C’est un usage prescrit pour des raisons de sécurité et d’hygiène : le port de gants en latex pour intervenir au domicile de personnes. Mais ne pourrait-il pas être reconsidéré dans certaines situations ? Telle est la question posée par Leïla ?

« L’association qui m’emploie comme auxiliaire de vie a été formelle : je dois porter des gants pour exercer mon métier. Aussi bien pour faire le ménage, préparer les repas ou aider à la toilette. Le port des gants représente une protection pour nous, les professionnels : nos mains sont nos outils de travail, il faut qu’on les protège. Or, il arrive qu’elles se trouvent au contact de produits d’entretien agressifs. Et puis, elles peuvent se blesser, se brûler, sans compter qu’elles manipulent souvent du linge souillé. Le port des gants délivre un message rassurant aux bénéficiaires : il leur garantit qu’on veille à ne pas leur apporter de microbes de l’extérieur.  Mais pour la toilette, les gants me gênent.
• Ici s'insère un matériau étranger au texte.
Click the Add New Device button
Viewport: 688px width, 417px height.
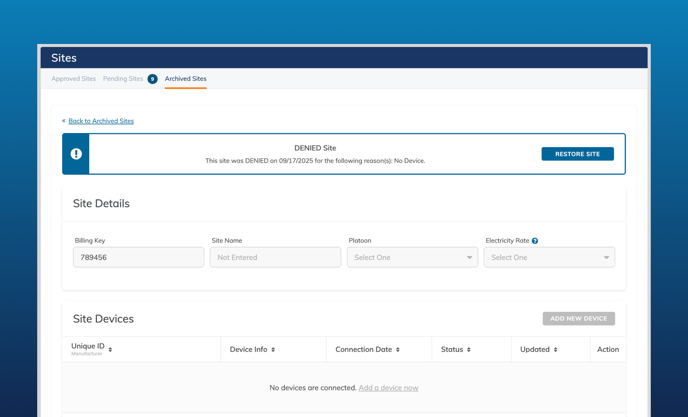pyautogui.click(x=578, y=319)
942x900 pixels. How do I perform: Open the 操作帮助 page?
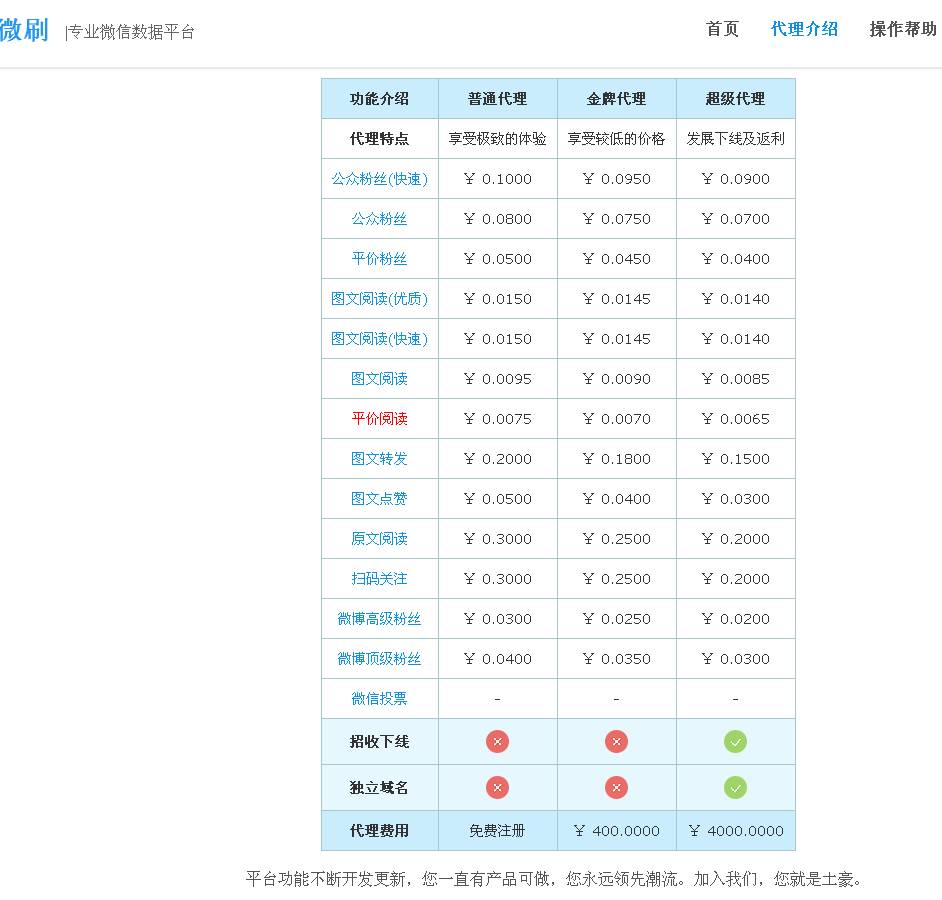(899, 29)
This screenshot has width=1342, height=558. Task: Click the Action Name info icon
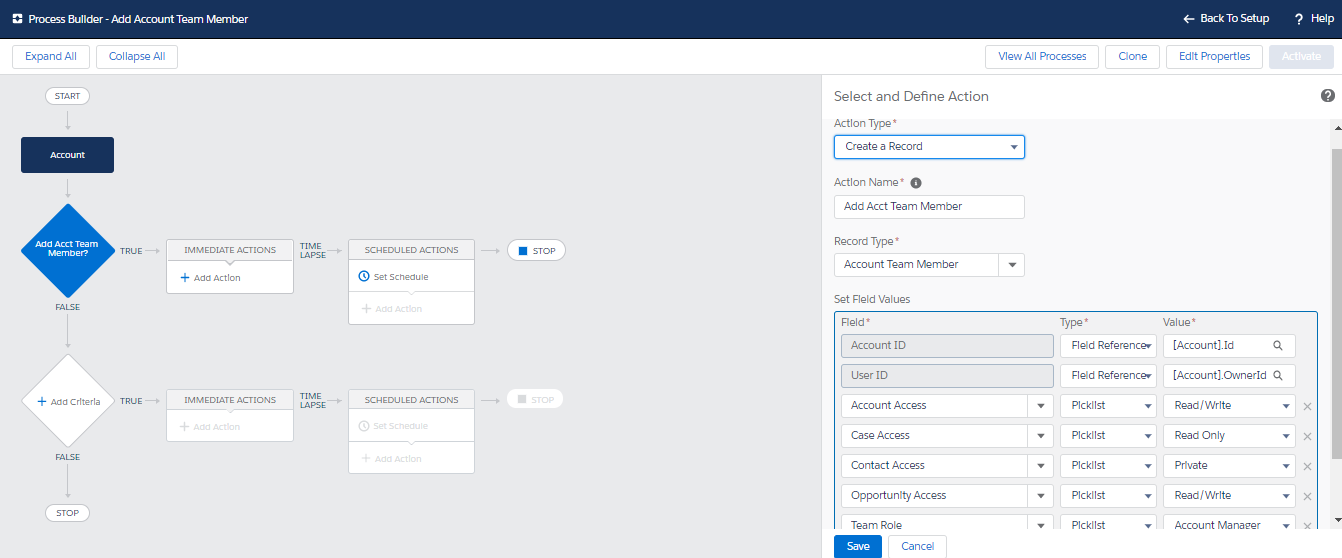tap(916, 183)
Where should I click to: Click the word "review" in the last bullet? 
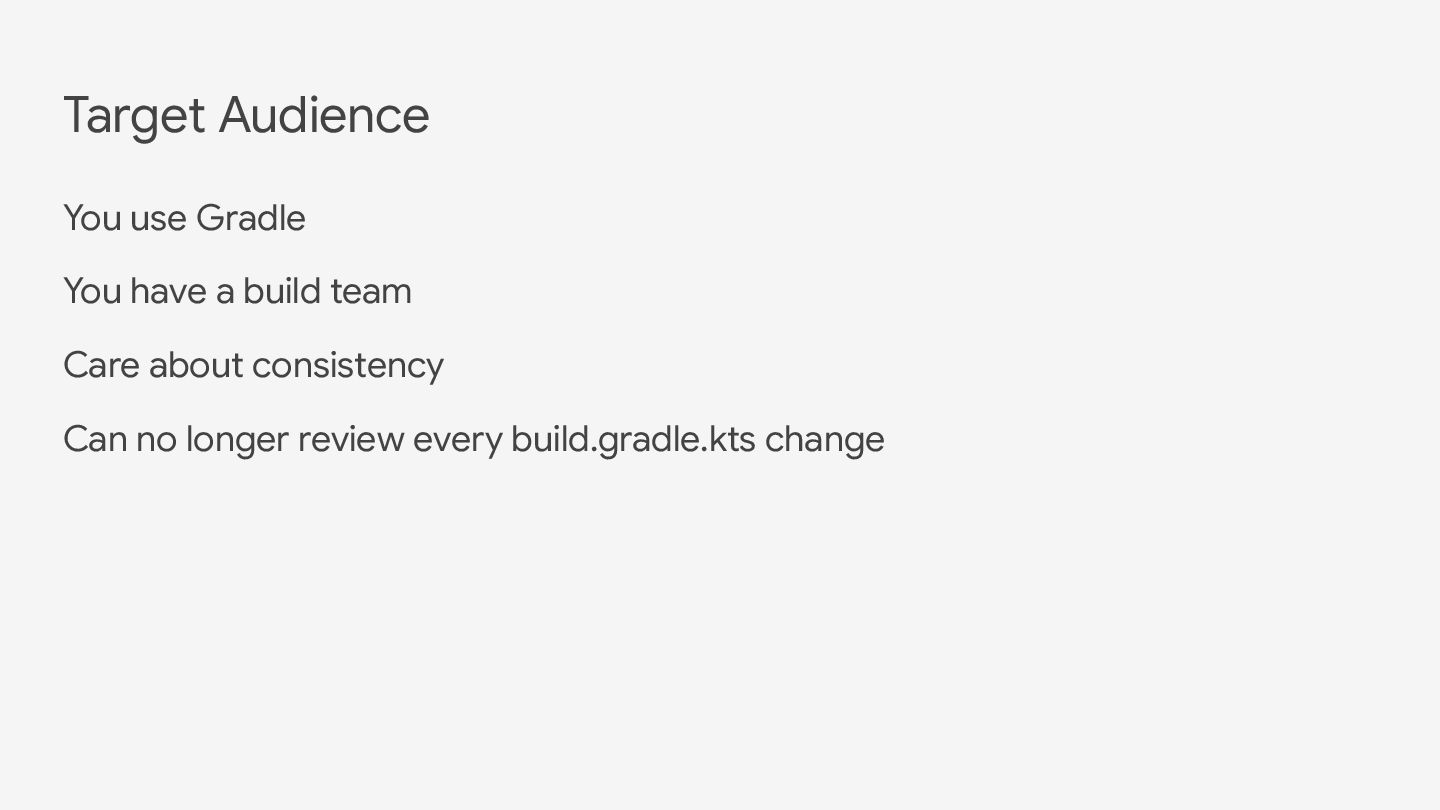point(351,441)
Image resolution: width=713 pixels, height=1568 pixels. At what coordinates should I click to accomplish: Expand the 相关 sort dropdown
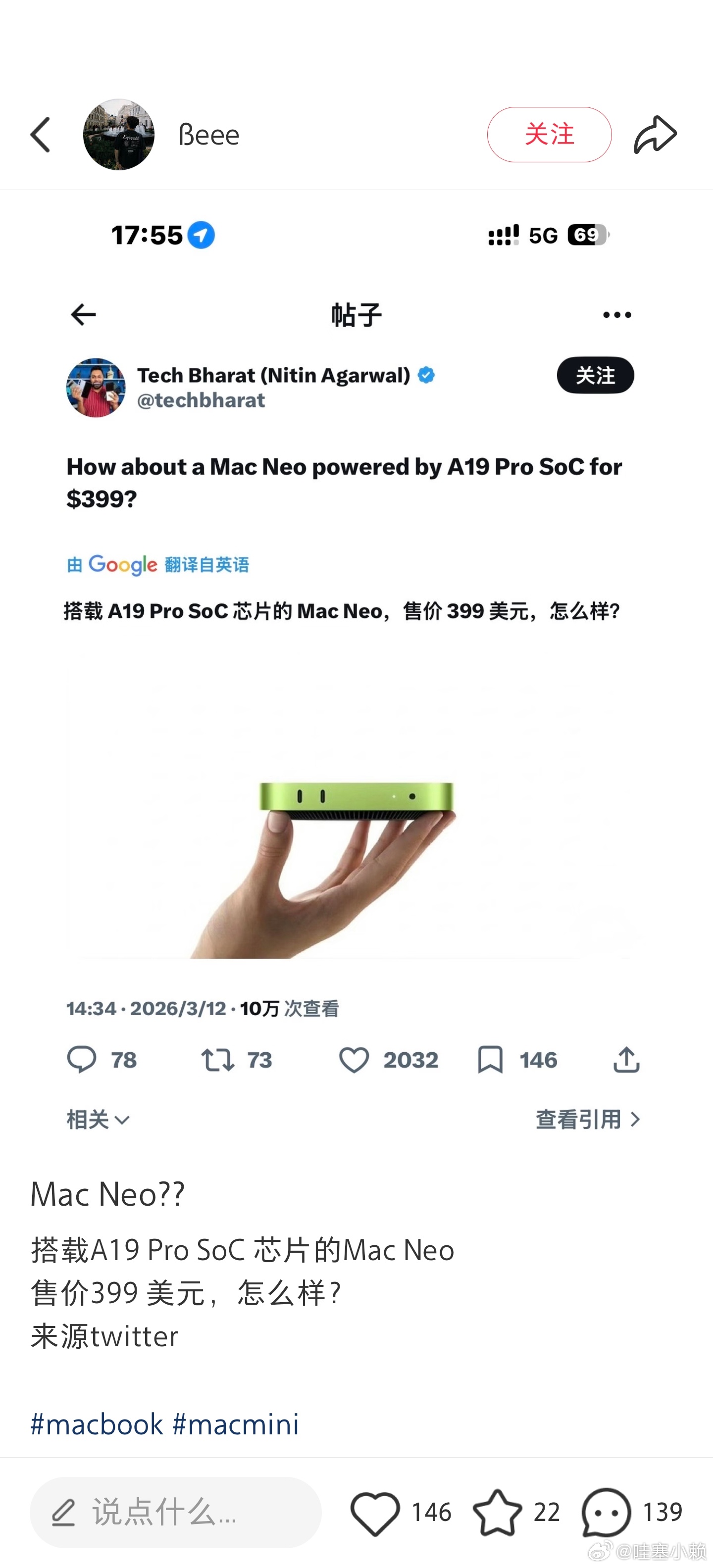(x=99, y=1120)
Se retrouver dans la salle de bain d’une personne qui s’est entièrement dénudée pour qu’on puisse la laver et l’aborder avec des mains gantées me paraît traduire de la défiance. J’ai l’impression de lui dire : « vous êtes tellement dégoutant que je ne vous touche qu’à travers des gants ». Certaines personnes le ressentent comme tel. Je pense à une bénéficiaire qui me répète sans cesse, « ça va ? Je ne vous dégoute pas trop » ? Je lui réponds que je garde mes gants pour ne pas la griffer avec mes ongles. Mais j’ai honte. J’ai l’impression de ne pas respecter ses besoins humains, comme celui d’être touché. Touché vraiment, par une main dégantée, dont on percevrait la chaleur et la douceur. Quand on connaît l’importance du toucher dans les relations humaines, quand on a fait, comme moi, l’expérience du pouvoir apaisant d’une main posée sur la main d’une personne angoissée, déprimée ou désorientée, on ne peut que regretter que le port des gants soit obligatoire dans toutes les prises en charge ».